0:56:47 > 0:56:51The forefront of research into sex and fertility
0:56:51 > 0:56:54continues to present us with much trickier ethical problems
0:56:54 > 0:56:57then we've ever had to grapple with in the past.
0:56:59 > 0:57:02But at the same time, the science of sex
0:57:02 > 0:57:04has helped us learn about ourselves,
0:57:04 > 0:57:08to combat sexual problems and to restore fertility.

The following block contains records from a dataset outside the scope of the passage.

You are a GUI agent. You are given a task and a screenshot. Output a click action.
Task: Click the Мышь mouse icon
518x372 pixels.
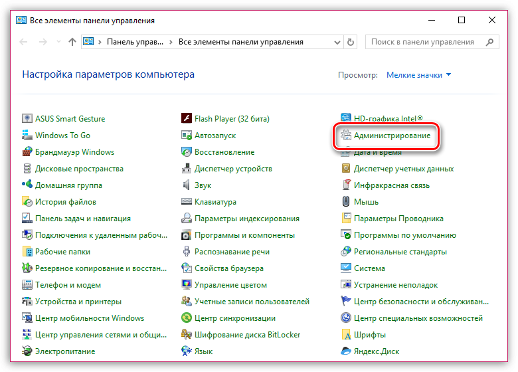(x=346, y=202)
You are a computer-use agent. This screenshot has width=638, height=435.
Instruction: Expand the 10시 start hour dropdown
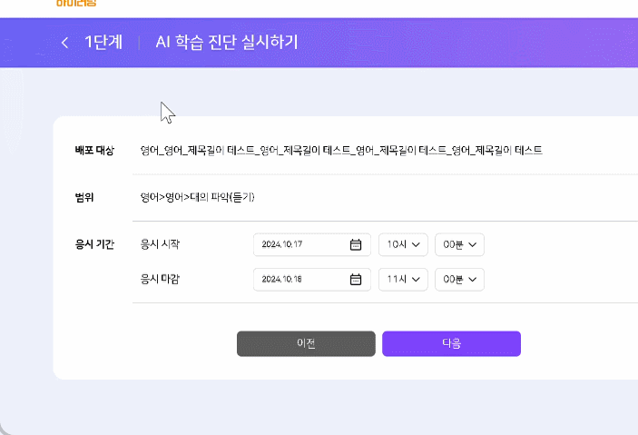pos(402,244)

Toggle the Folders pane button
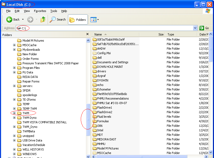(x=78, y=19)
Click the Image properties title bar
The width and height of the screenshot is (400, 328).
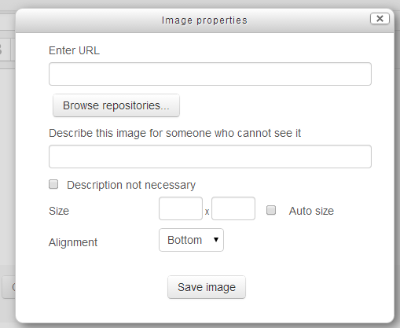point(205,20)
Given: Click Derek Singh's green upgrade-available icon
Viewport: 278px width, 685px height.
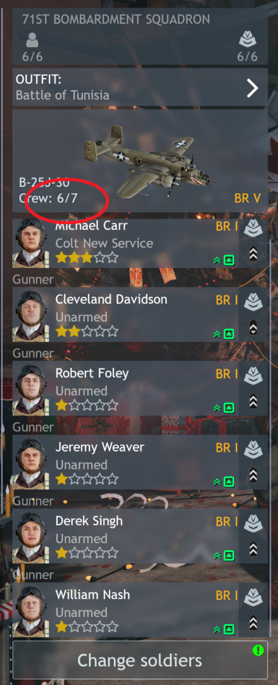Looking at the screenshot, I should pos(229,555).
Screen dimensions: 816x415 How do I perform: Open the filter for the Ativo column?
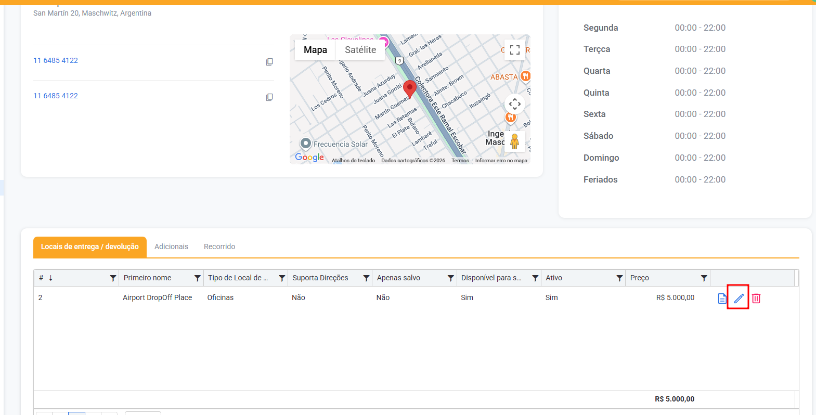[x=619, y=278]
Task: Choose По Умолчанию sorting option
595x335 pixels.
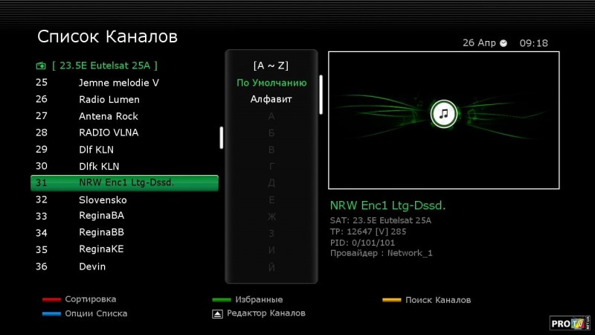Action: (271, 83)
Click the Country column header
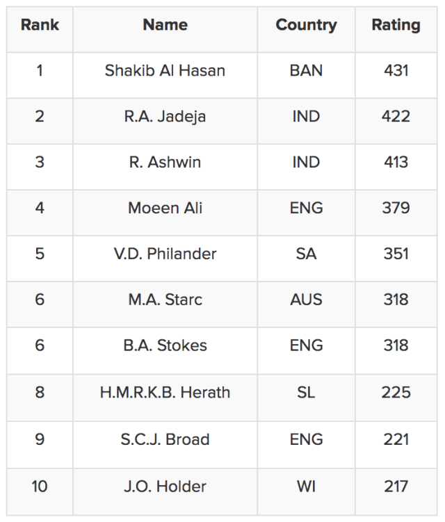The image size is (445, 522). coord(306,26)
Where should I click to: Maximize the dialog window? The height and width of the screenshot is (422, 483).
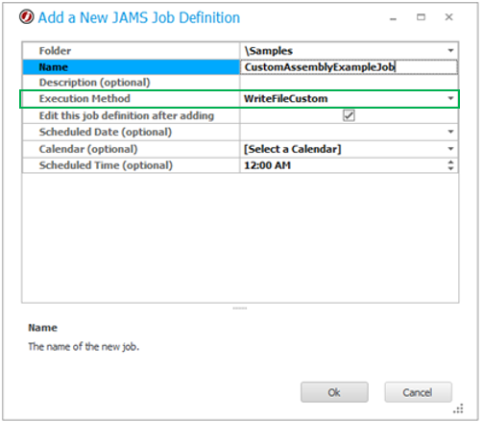pos(421,17)
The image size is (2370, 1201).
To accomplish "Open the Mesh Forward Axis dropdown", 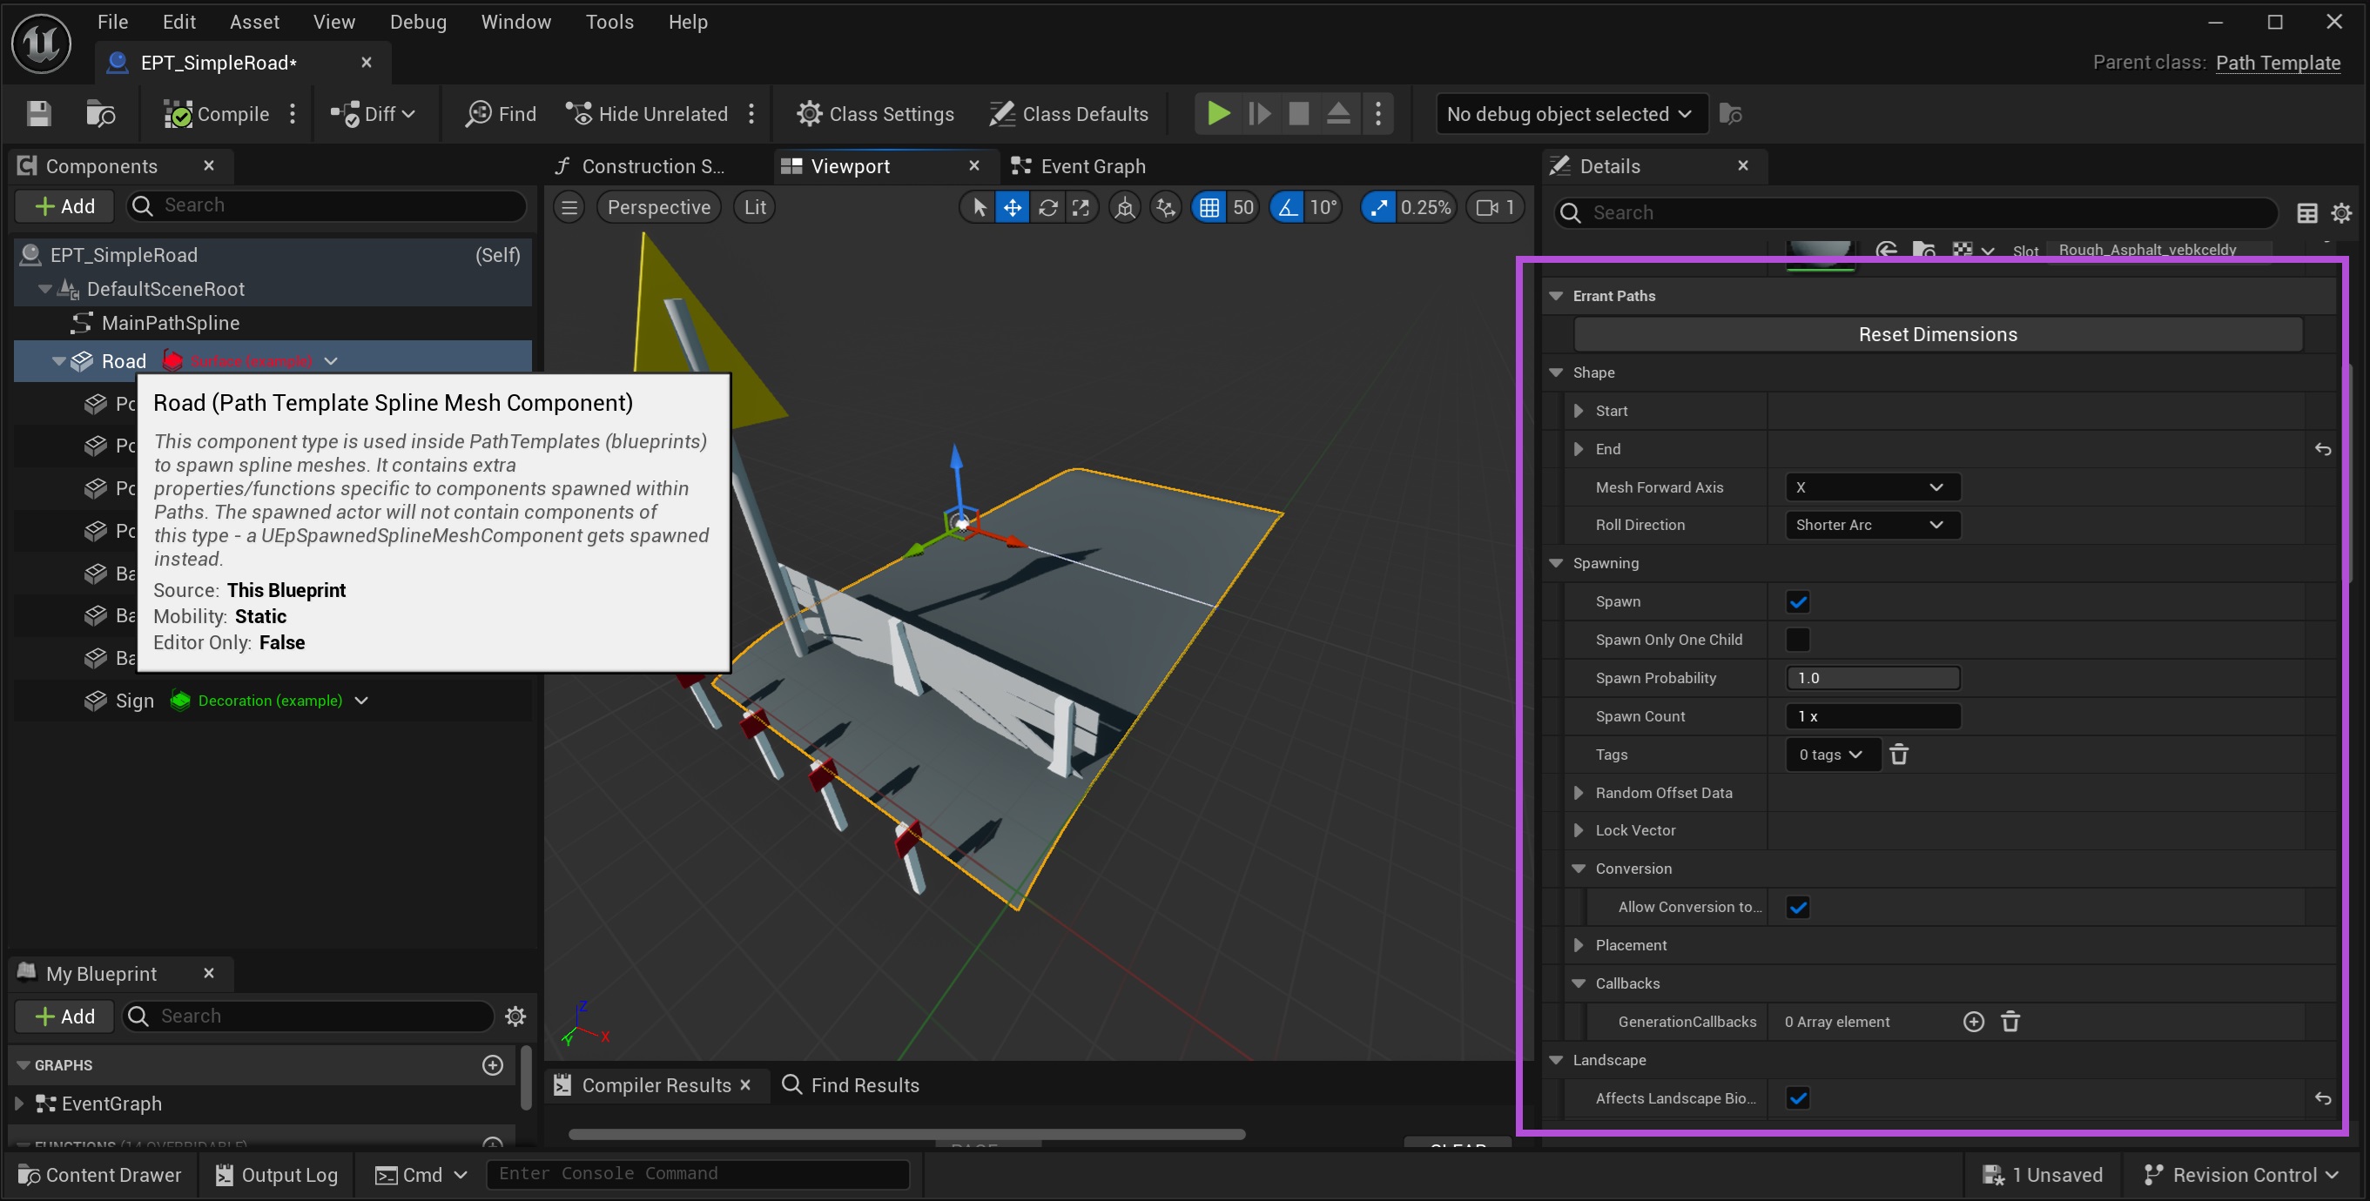I will click(1871, 487).
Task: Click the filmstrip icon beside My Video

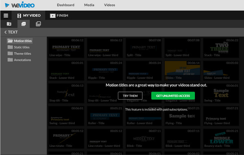Action: click(x=19, y=16)
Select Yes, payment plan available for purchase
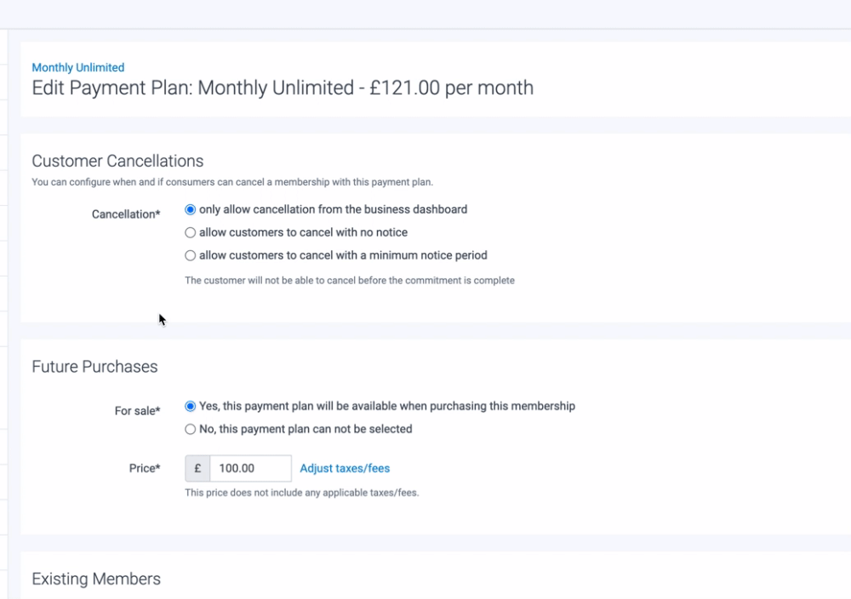Screen dimensions: 851x599 [191, 406]
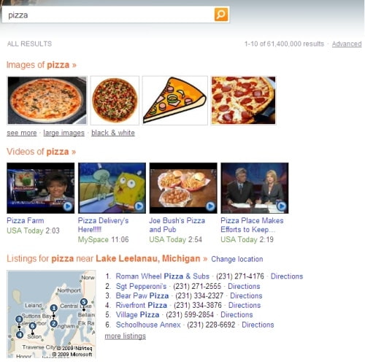Change location for pizza listings
365x364 pixels.
pyautogui.click(x=237, y=259)
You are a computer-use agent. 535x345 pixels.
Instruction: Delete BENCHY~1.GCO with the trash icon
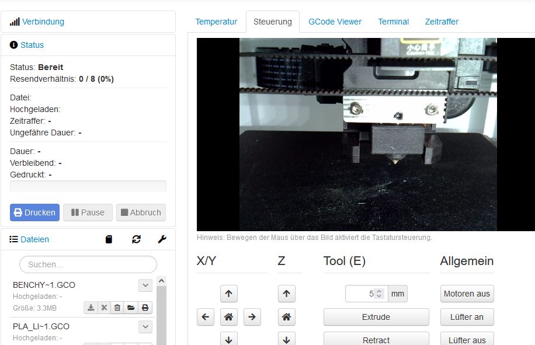(117, 308)
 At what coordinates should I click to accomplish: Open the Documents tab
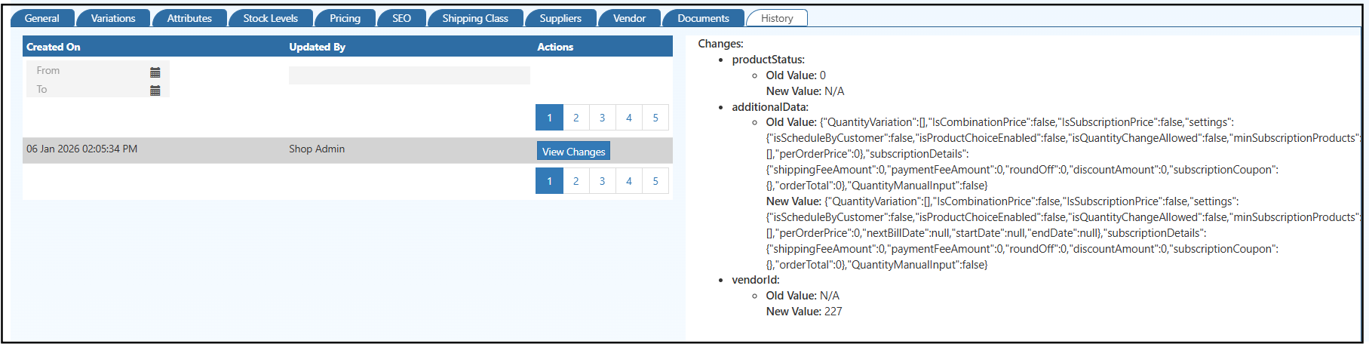tap(703, 18)
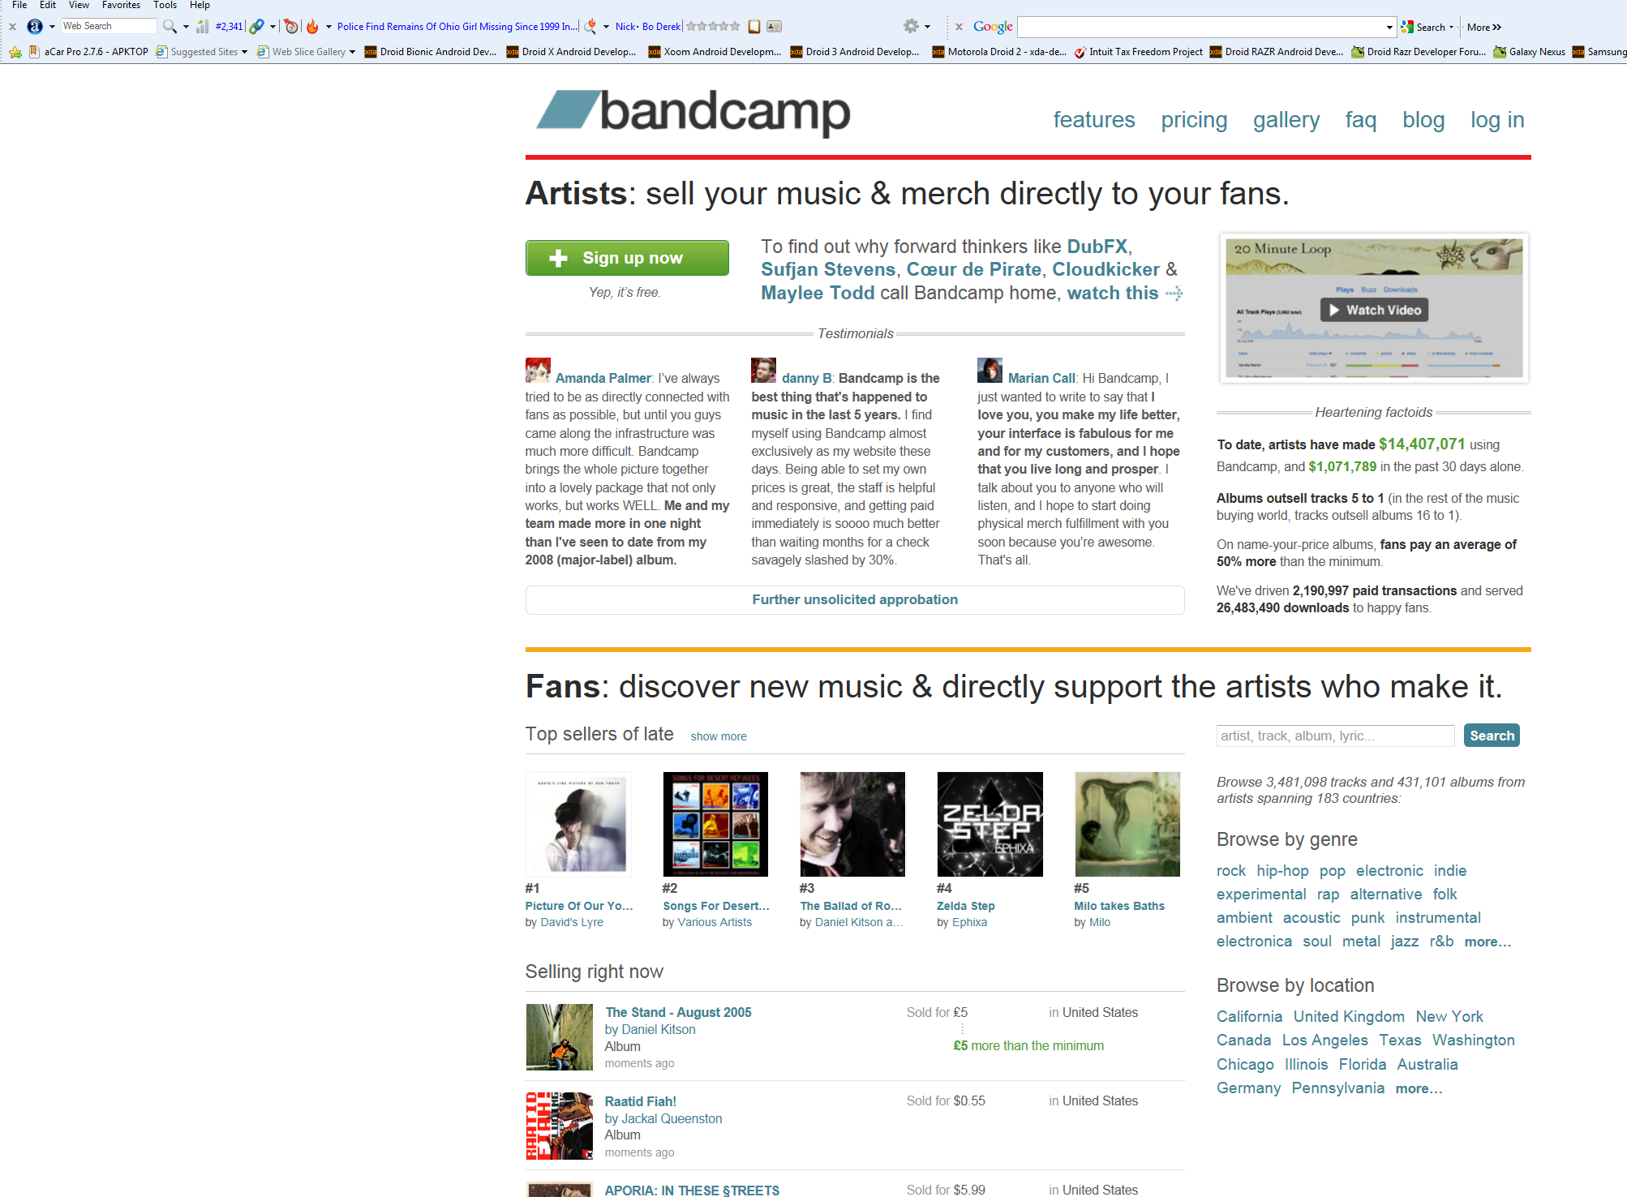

0:57:15 > 0:57:20Sex is still the most intimate and personal aspect of our lives.
0:57:20 > 0:57:23But since science got into bed with us,
0:57:23 > 0:57:27we've had a much better chance of decoding this tricky subject,
0:57:27 > 0:57:30and of understanding ourselves.
0:57:30 > 0:57:37We know so much more about sex now than we did just a few decades ago,
0:57:37 > 0:57:41and I think our lives are better for it.